Saved entries ->
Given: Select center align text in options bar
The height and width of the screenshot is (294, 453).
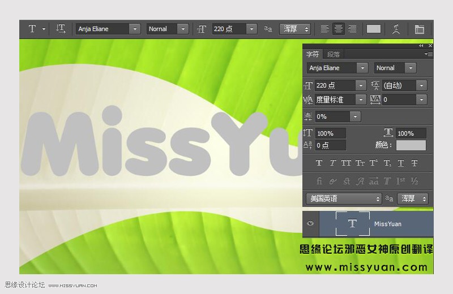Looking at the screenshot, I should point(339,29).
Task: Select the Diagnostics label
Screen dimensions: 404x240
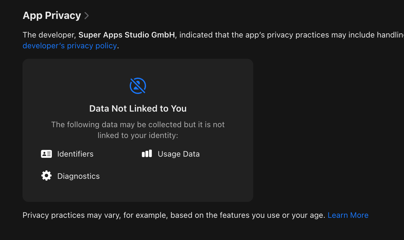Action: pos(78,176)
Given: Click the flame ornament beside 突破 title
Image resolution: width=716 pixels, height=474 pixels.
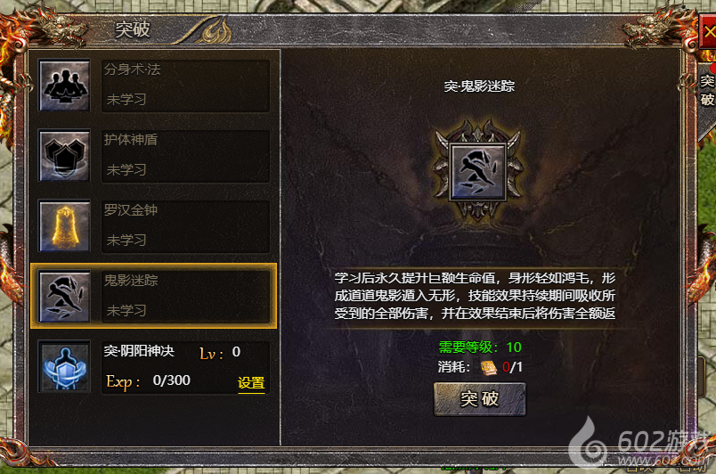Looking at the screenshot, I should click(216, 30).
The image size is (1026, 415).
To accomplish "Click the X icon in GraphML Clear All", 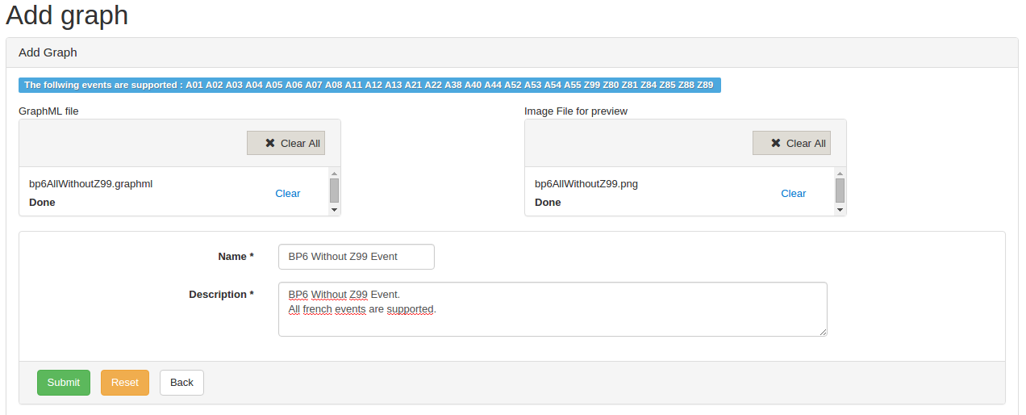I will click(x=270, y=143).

---

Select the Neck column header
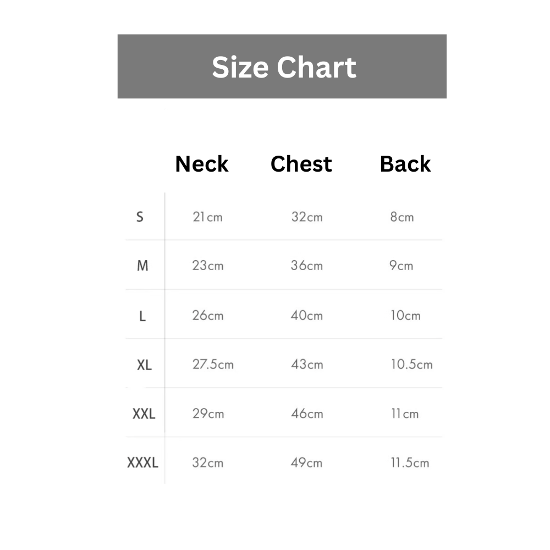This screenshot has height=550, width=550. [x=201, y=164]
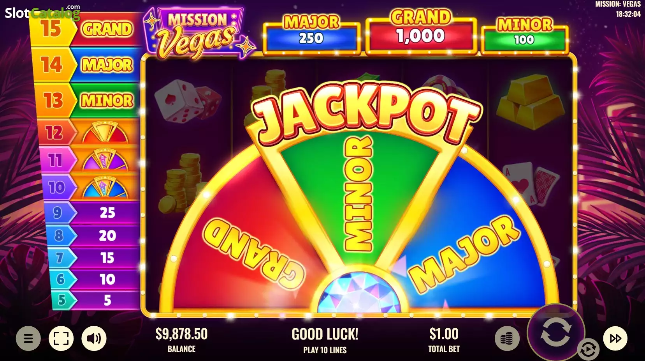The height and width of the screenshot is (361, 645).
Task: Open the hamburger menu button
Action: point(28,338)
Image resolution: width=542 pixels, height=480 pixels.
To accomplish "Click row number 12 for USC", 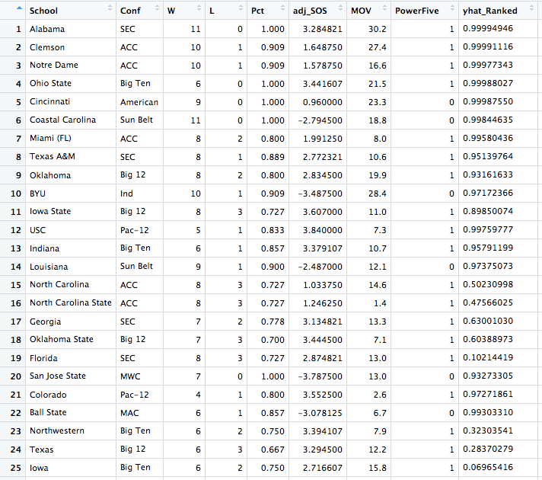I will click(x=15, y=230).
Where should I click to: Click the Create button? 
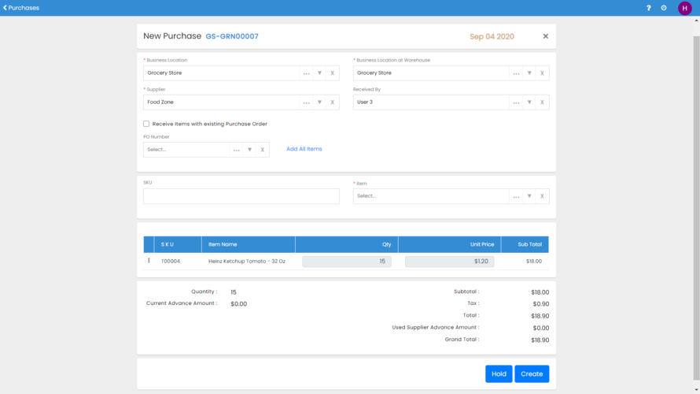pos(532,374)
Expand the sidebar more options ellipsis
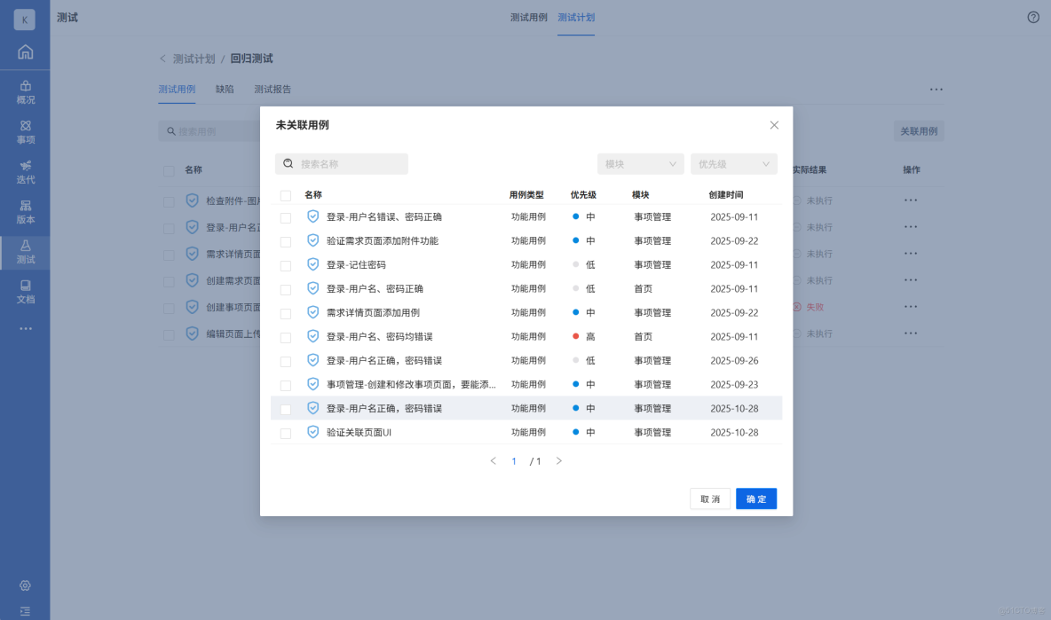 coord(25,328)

Work instructions -> The expected output is every line of the records in which the string "Given" appears.

Answer for the task ->
Given: Select center align text in options bar
Given: Click the flame ornament beside 突破 title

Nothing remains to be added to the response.